» WHAT IS EXPECTED
Copy the stretch of the news article below from "With tears streaming" through "with older kids.", putting "attendant" in place of "aide" wherever it occurs.
===== EXCERPT TO READ
WEST PALM BEACH -- Minutes after a jury late Wednesday awarded a mentally challenged Pahokee girl $1.7 million for the trauma she suffered when she was raped on a Palm Beach County school bus when she was 3, the girl’s mother rushed toward those who had given her daughter a second chance.
“Wait,” she called out just before they filed out the door. “I want to thank all of you.”
In turn, she hugged each of the four women and two men who rejected the school board’s claims that her daughter wasn’t hurt by the 2007 attack. School board attorneys argued the girl was too young and too mentally disabled to understand what a 15-year-old emotionally disturbed youth did to her on the bus filled with special needs kids.
With tears streaming down her face, the mother looked at the girl’s father. Both heaved sighs of relief.
“It means a lot to me,” she said of the verdict. “My daughter finally got justice.”
The School Board never denied the girl was molested. Both the bus driver and the aide who was on the bus to protect the students were fired. The aide, Grenisha Williams, was convicted of child neglect in connection with the incident and put on probation. Sexual battery charges were filed against J.C. Carter, the youth school police said assaulted the child. The School Board even changed policies, decreeing that young children should no longer be allowed to ride buses with older kids.
==========
===== DATA EXCERPT
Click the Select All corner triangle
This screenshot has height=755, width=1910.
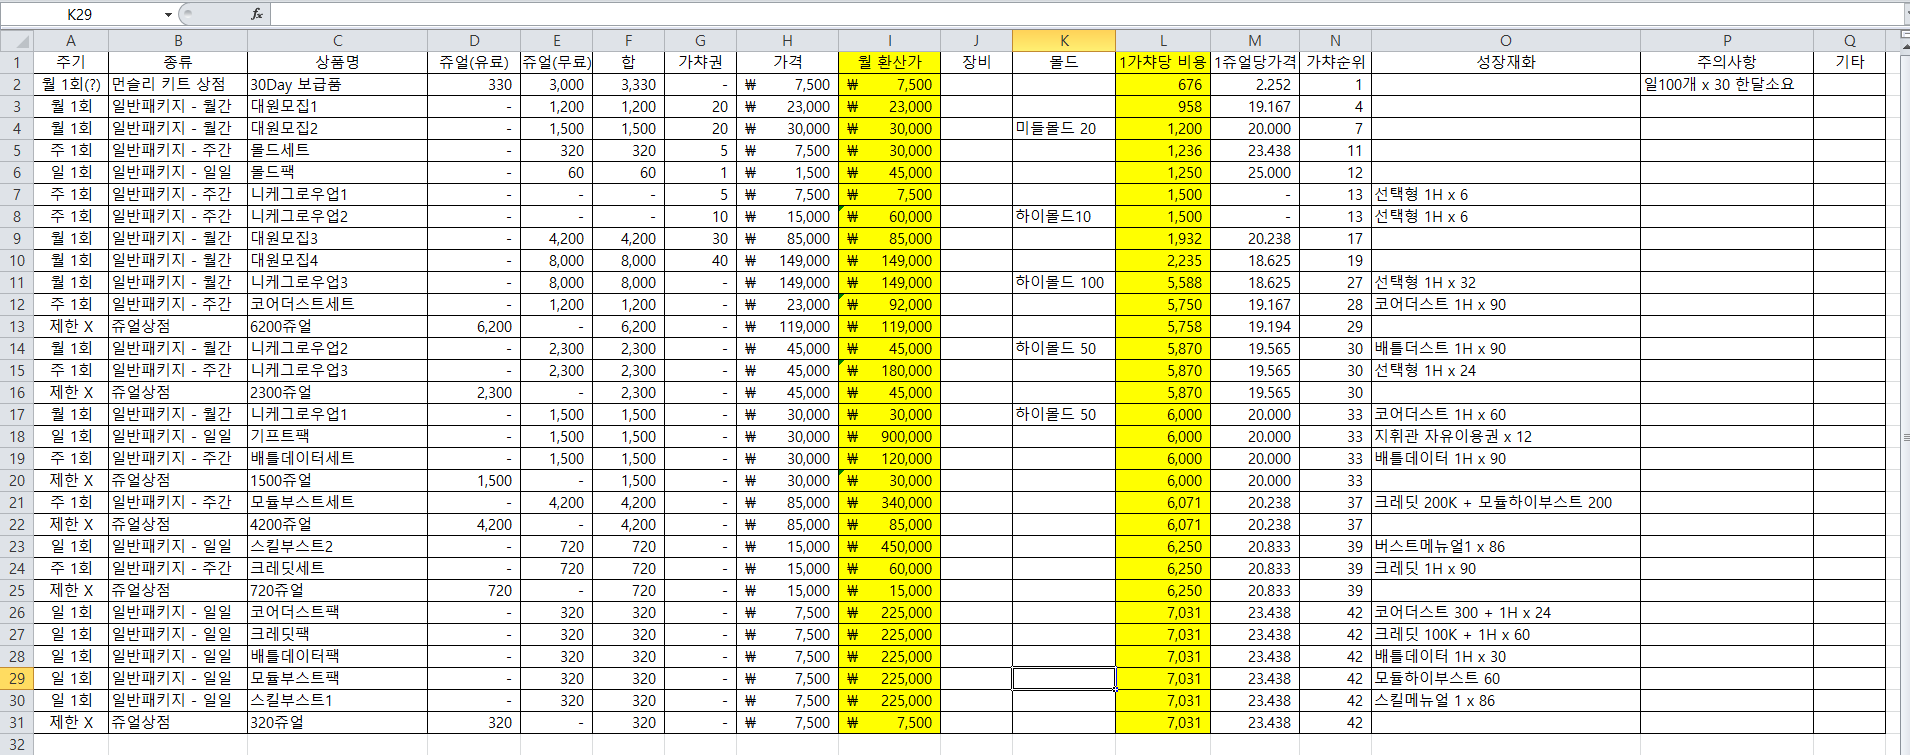[x=17, y=41]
==========
» SOLUTION TO THIS TASK
With tears streaming down her face, the mother looked at the girl’s father. Both heaved sighs of relief.
“It means a lot to me,” she said of the verdict. “My daughter finally got justice.”
The School Board never denied the girl was molested. Both the bus driver and the attendant who was on the bus to protect the students were fired. The attendant, Grenisha Williams, was convicted of child neglect in connection with the incident and put on probation. Sexual battery charges were filed against J.C. Carter, the youth school police said assaulted the child. The School Board even changed policies, decreeing that young children should no longer be allowed to ride buses with older kids.